Arctic sea ice minimum continues downward trend, with implications beyond the Arctic

 

This NASA Blue Marble image shows Arctic sea ice on September 23, 2018, when sea ice reached its minimum extent for the year. Sea ice extent for September 23, as well as on September 19, averaged 4.59 million square kilometers (1.77 million square miles)—the sixth lowest in the satellite record, tied with 2008 and 2010. (National Snow and Ice Data Center/ NASA Earth Observatory).

Arctic sea ice has reached its minimum extent for 2018, according to scientists at the National Snow and Ice Data Center.

At 4.59 million square kilometers (1.77 million square miles), it ties with 2008 and 2010 for the sixth lowest minimum in the nearly 40-year satellite record.

“It’s a fair amount above our record low, which was a really extreme year in 2012, but it’s much lower than what used to be normal conditions in the ’80s and ’90s,” said Walt Meier who analyzes sea ice for the National Snow and Ice Data Center in Colorado.

The Arctic used to be cold enough that huge portions of the ice on the Arctic Ocean would remain throughout summer, creating what’s called “multi-year ice.”

“We’re taking an area that was basically the size of the lower 48 United States that was continuously ice-covered even through the summer,” said Meier. “Now we’ve lost basically about half of that ice cover… half that’s open ocean at the end of summer.”

That’s a striking image: an ice country on the scale of the lower 48 that’s been cut nearly in half as the Arctic has warmed. The borders of that country are essentially what the “ice minimum” is a measure of.

Meier says the Arctic has been losing upwards of 13% of that area each decade.

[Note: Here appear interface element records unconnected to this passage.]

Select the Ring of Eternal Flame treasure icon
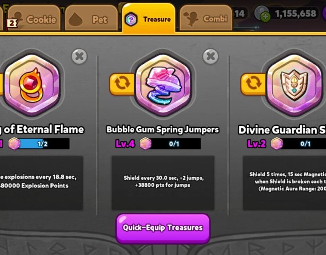Image resolution: width=326 pixels, height=255 pixels. click(32, 85)
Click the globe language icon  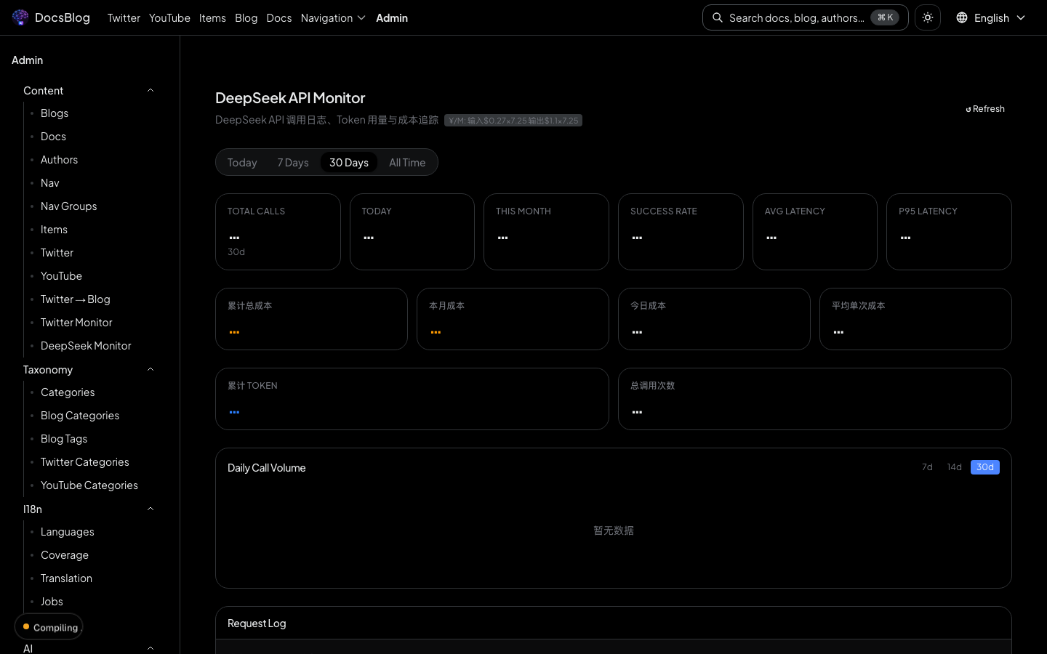click(962, 17)
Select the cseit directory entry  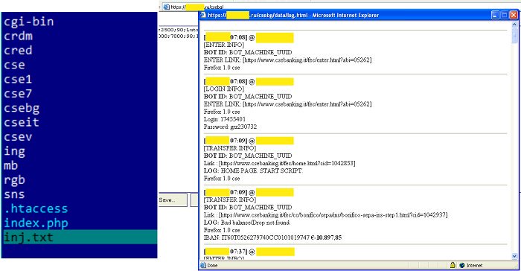tap(22, 122)
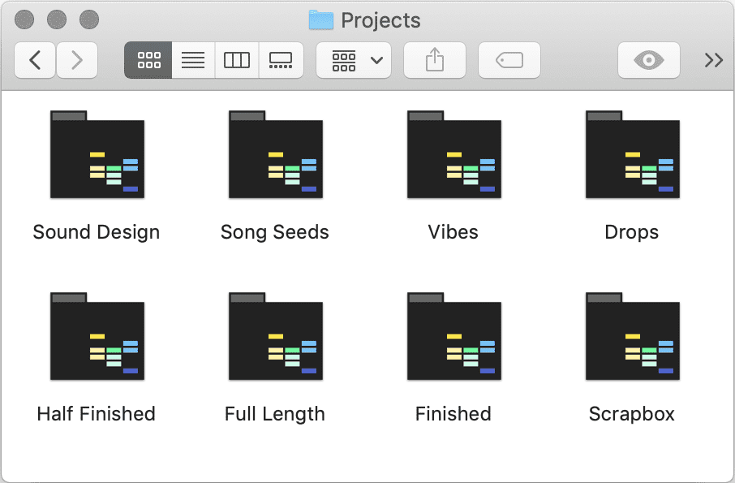Open the Share menu button
Image resolution: width=735 pixels, height=483 pixels.
point(435,60)
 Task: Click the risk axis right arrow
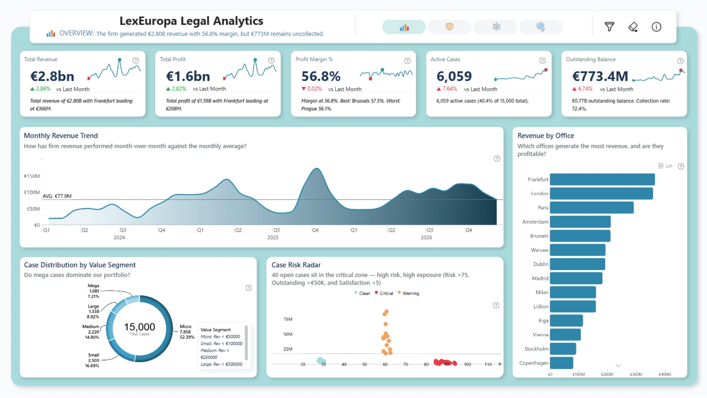(500, 364)
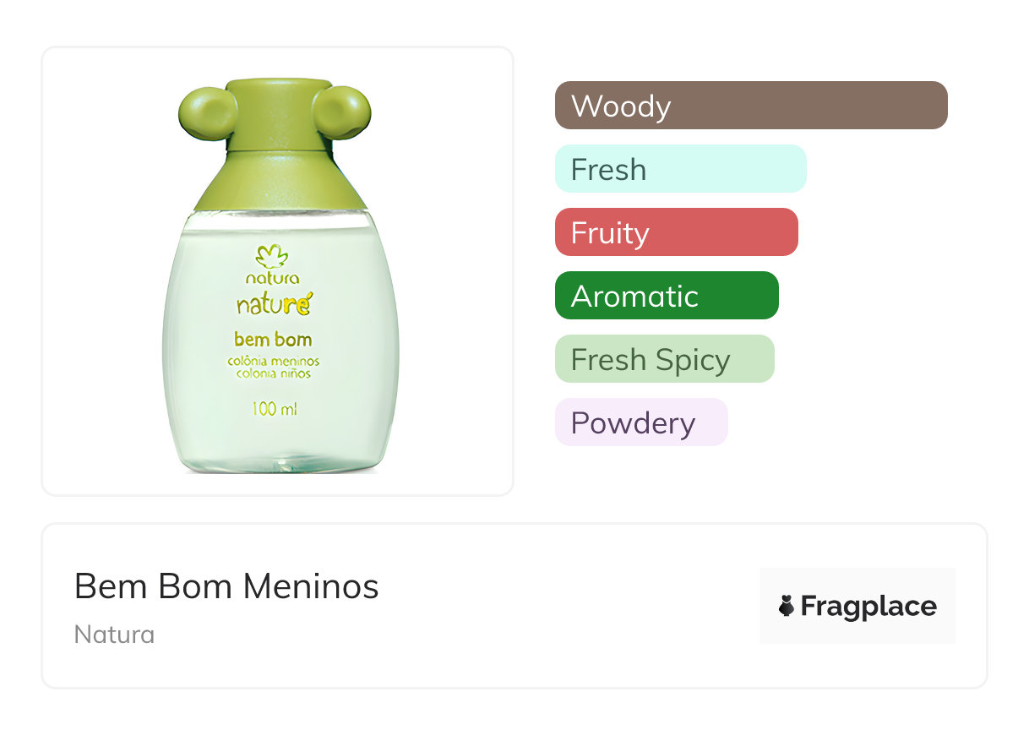Open the Bem Bom Meninos title
1029x730 pixels.
(x=226, y=586)
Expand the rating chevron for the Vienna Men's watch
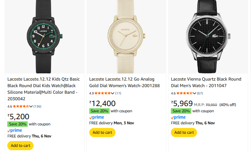This screenshot has height=152, width=251. click(x=195, y=93)
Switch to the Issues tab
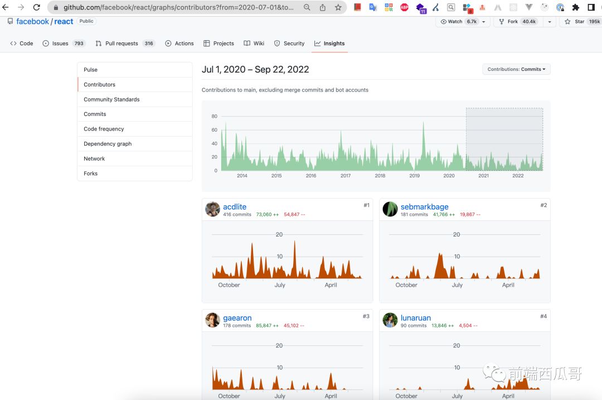The height and width of the screenshot is (400, 602). coord(60,44)
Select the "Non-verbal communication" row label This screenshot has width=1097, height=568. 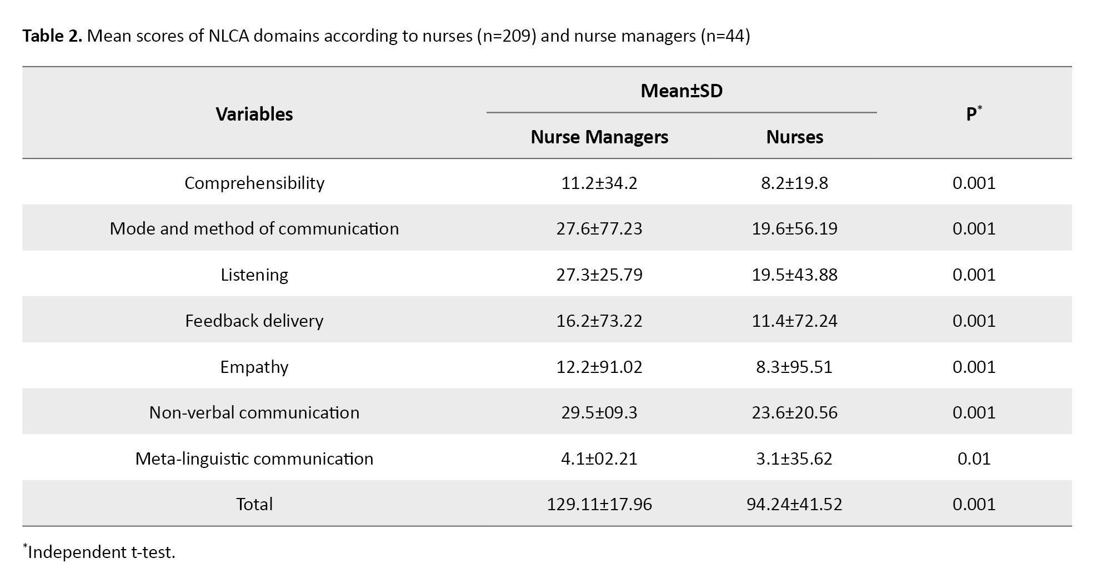[x=254, y=412]
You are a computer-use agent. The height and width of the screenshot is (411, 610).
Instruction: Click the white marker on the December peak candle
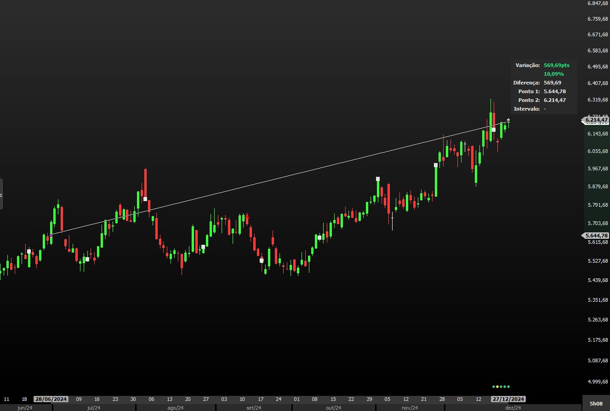coord(493,129)
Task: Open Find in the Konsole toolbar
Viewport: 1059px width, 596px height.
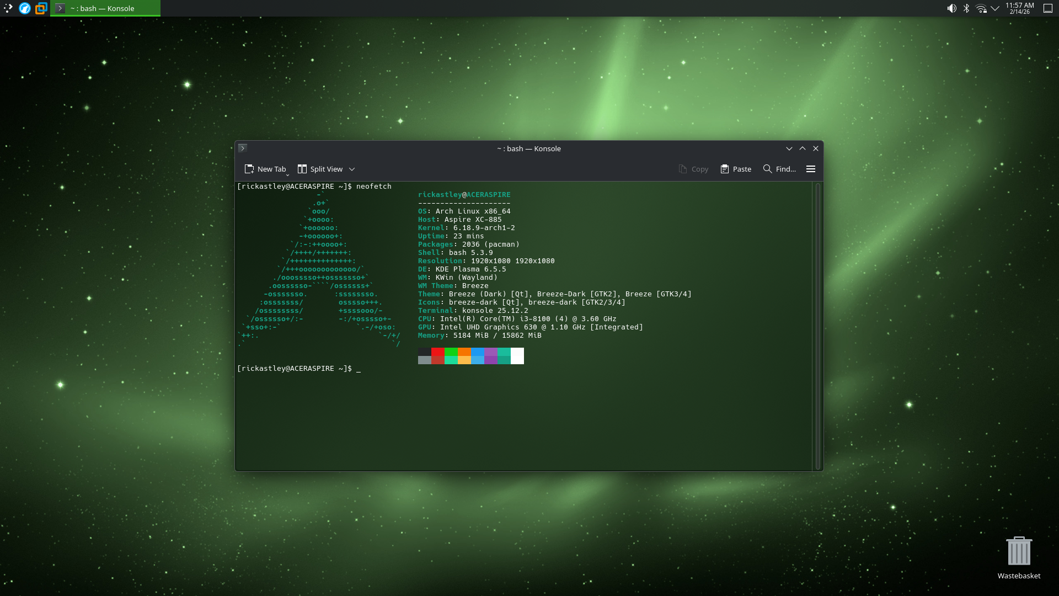Action: pyautogui.click(x=779, y=169)
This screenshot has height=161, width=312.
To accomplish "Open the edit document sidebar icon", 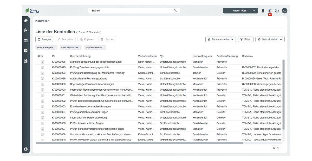I will [x=26, y=30].
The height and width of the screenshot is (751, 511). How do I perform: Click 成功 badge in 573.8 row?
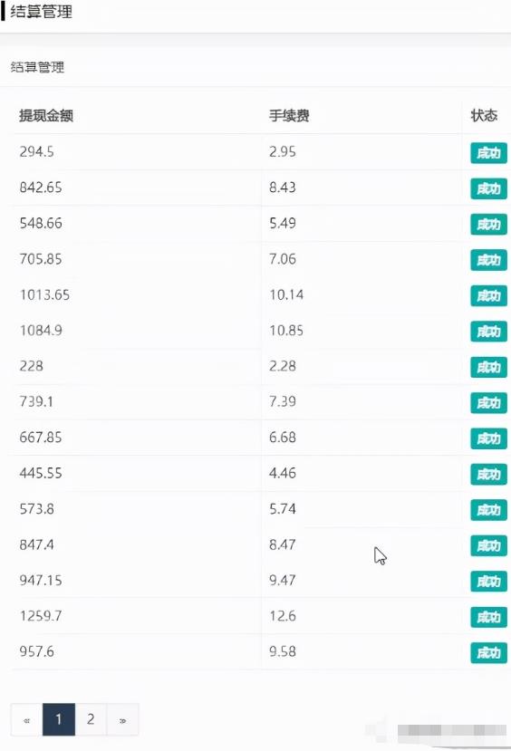[488, 510]
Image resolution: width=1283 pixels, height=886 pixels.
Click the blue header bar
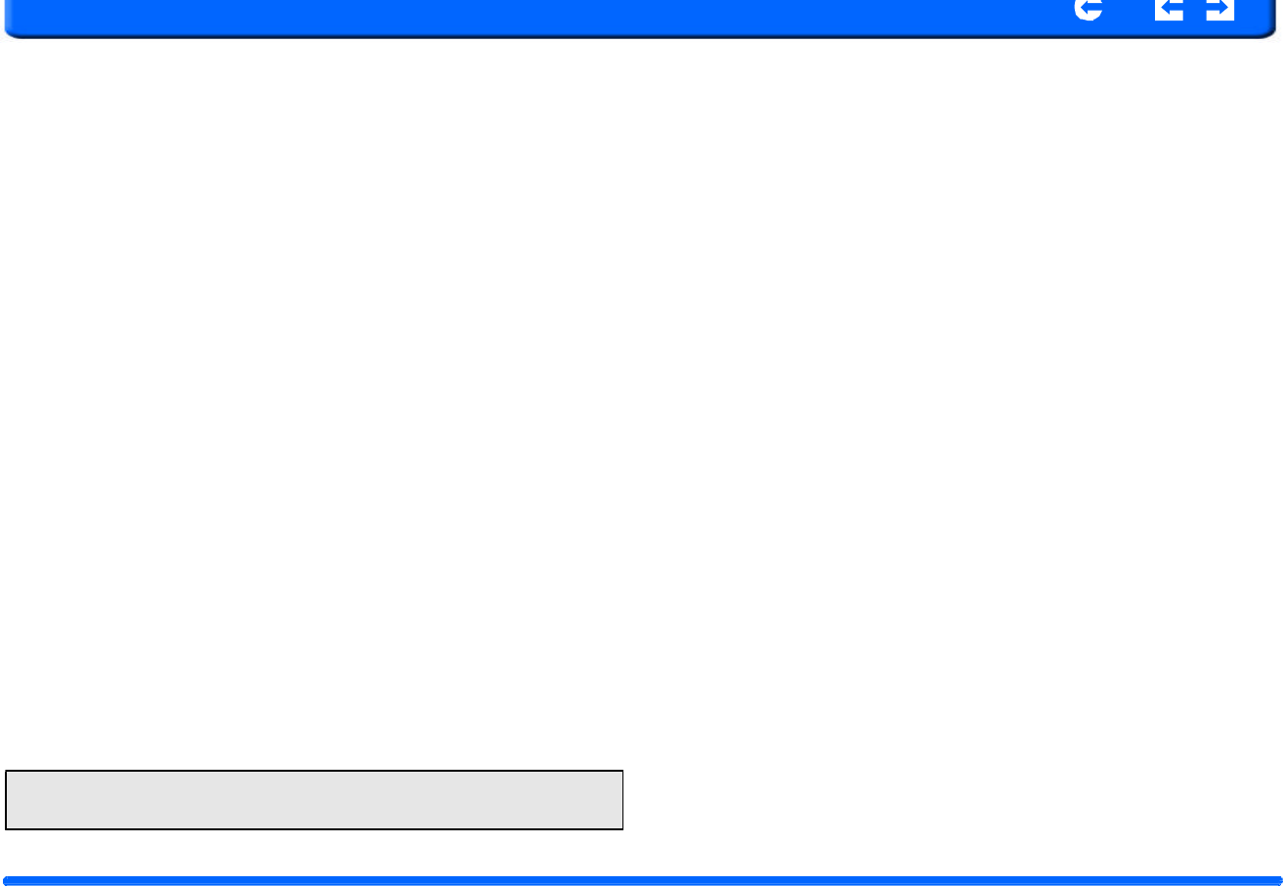click(641, 19)
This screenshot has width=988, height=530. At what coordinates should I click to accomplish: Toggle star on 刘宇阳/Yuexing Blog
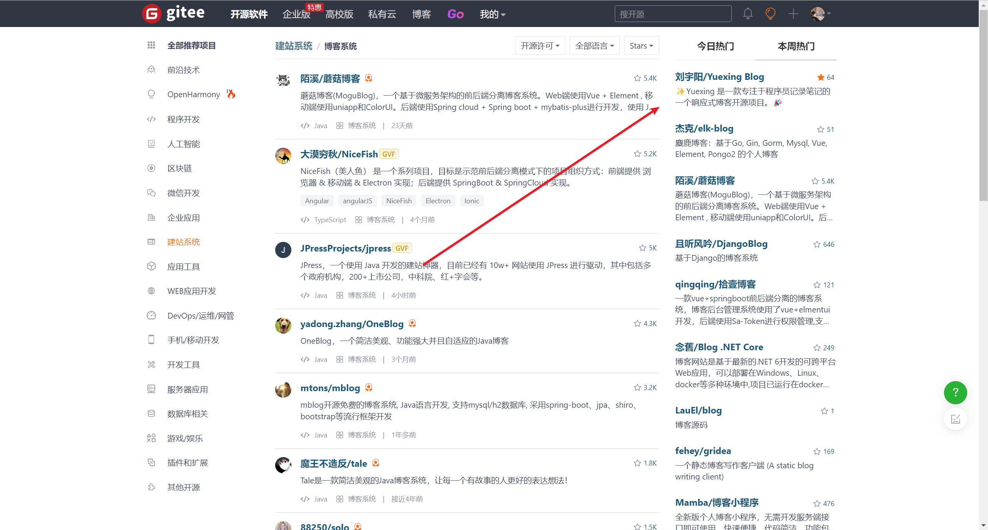tap(821, 78)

Ice reflects most of the energy that reaches it from the sun, while water traps and holds it. So the more ice is replaced by open water, the more heat is added to the Arctic. And what happens in the Arctic, doesn’t stay in the Arctic says Meier.

“The Arctic’s like an air conditioner or refrigerator for the global climate,” said Meier. “And as the Arctic warms, partly because the sea ice is going away, it’s like you’re opening that refrigerator door… we’re losing that cooling ability.”

Meier says that some scientists also see indications that a warming Arctic is affecting the polar jet stream, a current of wind above the earth that can affect seasonal weather patterns. He says it could be part of what explains increasing frequency and severity of certain weather events like droughts, heat waves and heavy rains.

When NSIDC does its final analysis in a few months, the sea ice minimum could change slightly. Meier says that they generally see the number in the final analysis change by less than 0.05 million square kilometers, but since the 2018 number was so close to 2008 and 2010, it’s possible it could change the ranking.